Leader Phil Hastings, 12+1 on the walk

Map of route word (1MB) pdf (362KB).

See below for all (and no doubt 'more') than you ever wanted to know about a couple of the sights on my walk.

1. About two-thirds of the way through the morning walk we pass the remains of a church and shortly afterwards the entrance to a farm riding school which has historical links to it. The info on both are as follows:

The ruins of St Etheldreda’s church, Chesfield, viewable from the roadside. This church was in existence by 1216, but what you see is an early fourteenth-century single cell chancel, nave and SE chapel. The church was dismantled and deconsecrated in 1750 and is now on English Heritage’s register of ‘Buildings at Risk’.
Chesfield Manor Farm (now an equestrian centre). The farmhouse itself is mostly late eighteenth century, but there are remnants of the original seventeenth-century manor house, most especially the moulded oak mullioned
window on the ground floor of the west range. The house is most probably on the site of the original medieval manor house of the deserted village of Chesfield. Like many other villages in Western Europe, the population of
Chesfield fell victim to the ravages of the Black Death in the mid fourteenth century and the village simply never recovered.

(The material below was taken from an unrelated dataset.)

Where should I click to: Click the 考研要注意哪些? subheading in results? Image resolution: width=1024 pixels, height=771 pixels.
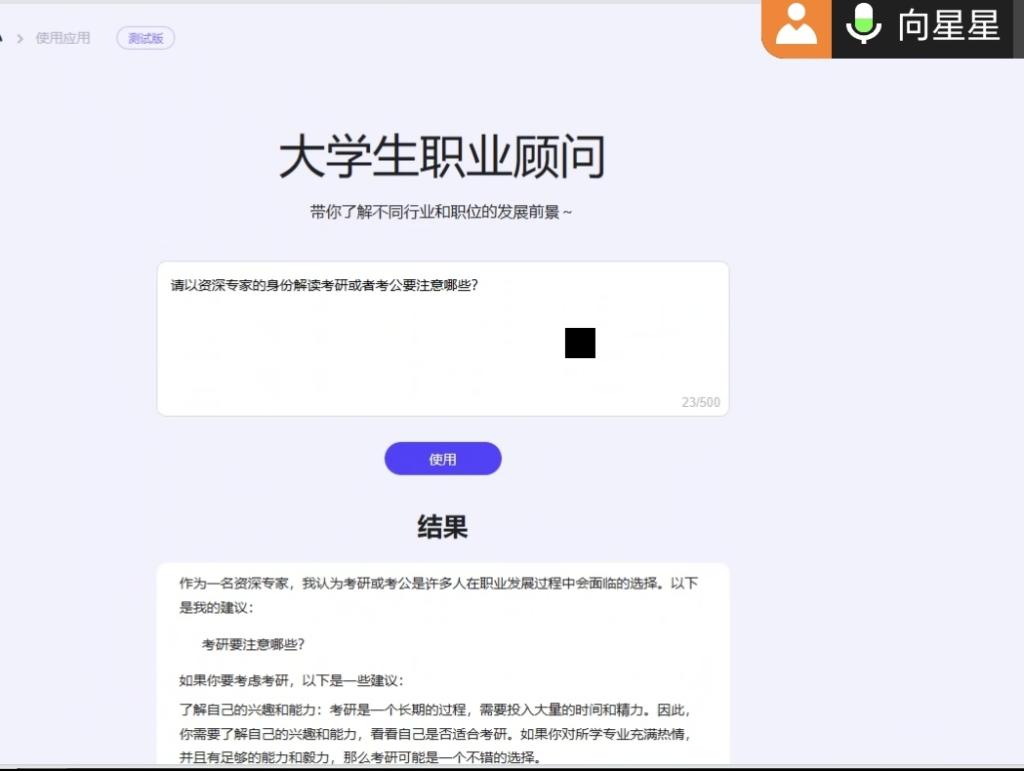(253, 645)
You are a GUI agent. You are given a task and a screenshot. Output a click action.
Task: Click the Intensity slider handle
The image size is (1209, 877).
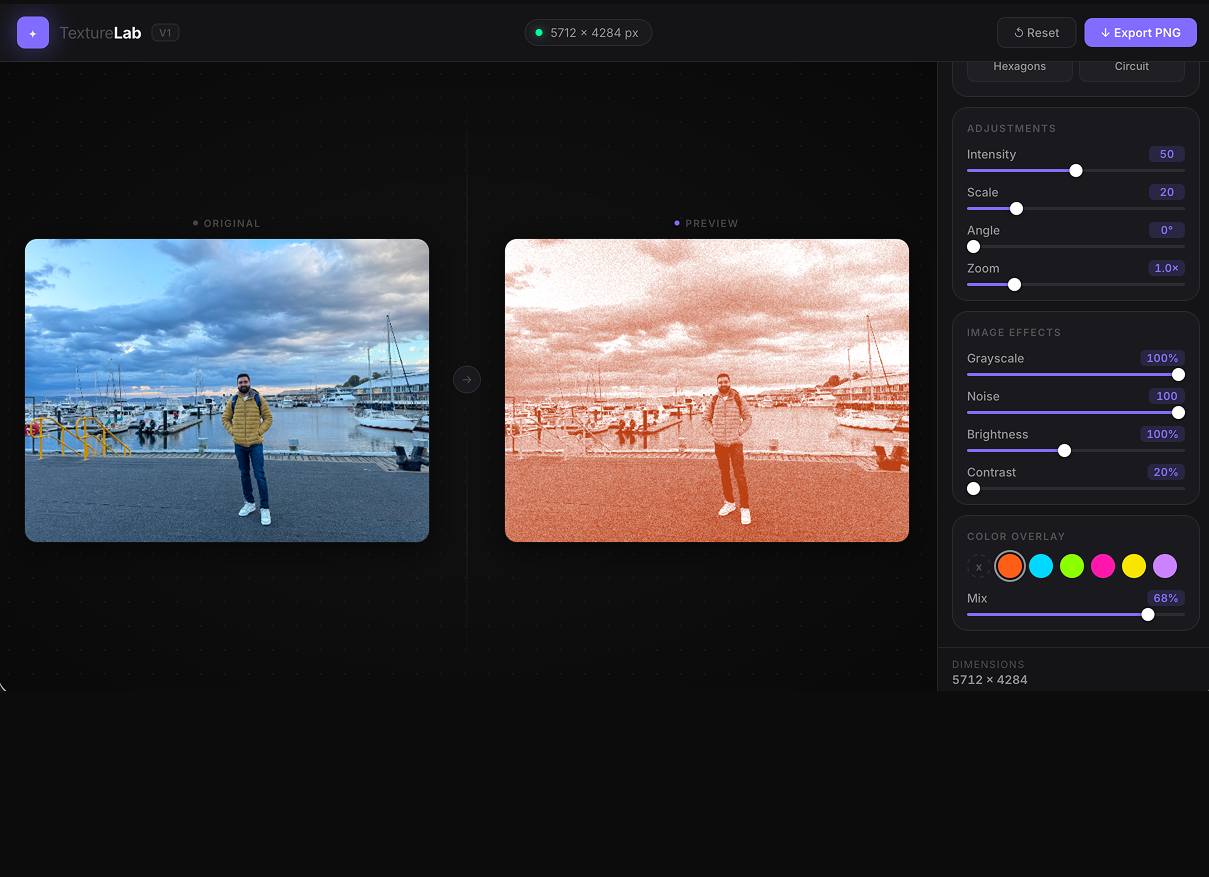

2. Just after lunch we walk through the grounds of Weston's Holy Trinity Church where we pass the grave of 'Jack O'Legs'. There are various local legends about who he actually was and how he came to be  buried there. Two of them are as follows:

Jack O'Legs was said to be a giant from Hertfordshire, England. Jack is said to have been an archer who like Robin Hood robbed the rich to give to the poor. His supposed grave is in the churchyard of Holy Trinity Church, Weston. According to local legend, Jack lived in a cave in a wood at Weston near the mediaeval town of Baldock. When one year there was a poor harvest, the Baldock bakers raised the price of flour, so Jack ambushed the bakers and gave the flour to his friends in Weston. In revenge, the bakers caught and blinded him. They gave him a final wish. Jack asked to be pointed in the direction of Weston, so he could shoot an arrow with his bow. Where the arrow landed, he wished to be buried. The bakers gave him his huge bow which nobody else could pull. He shot his arrow three miles, into the churchyard of Holy Trinity Church, Weston, which is where he was buried.

Just inside the east gate of the graveyard you will find two small stones about 4 metres apart reputedly marking the grave of Jack O’Legs. He was a fourteenth-century giant and brigand who would rob travellers on the Great North Road (probably giving his name to Jack’s Hill, on the old Roman Great North Road which runs parallel to the AI, just north of Graveley) before repairing to his cave in the woods that then covered the Weston Hills. When finally caught and taken to the gibbet on Jack’s Hill he was allowed one last request – which was to fire his bow and to be buried where the arrow fell. It hit the tower of Weston church, three miles away, and landed inside the east gate.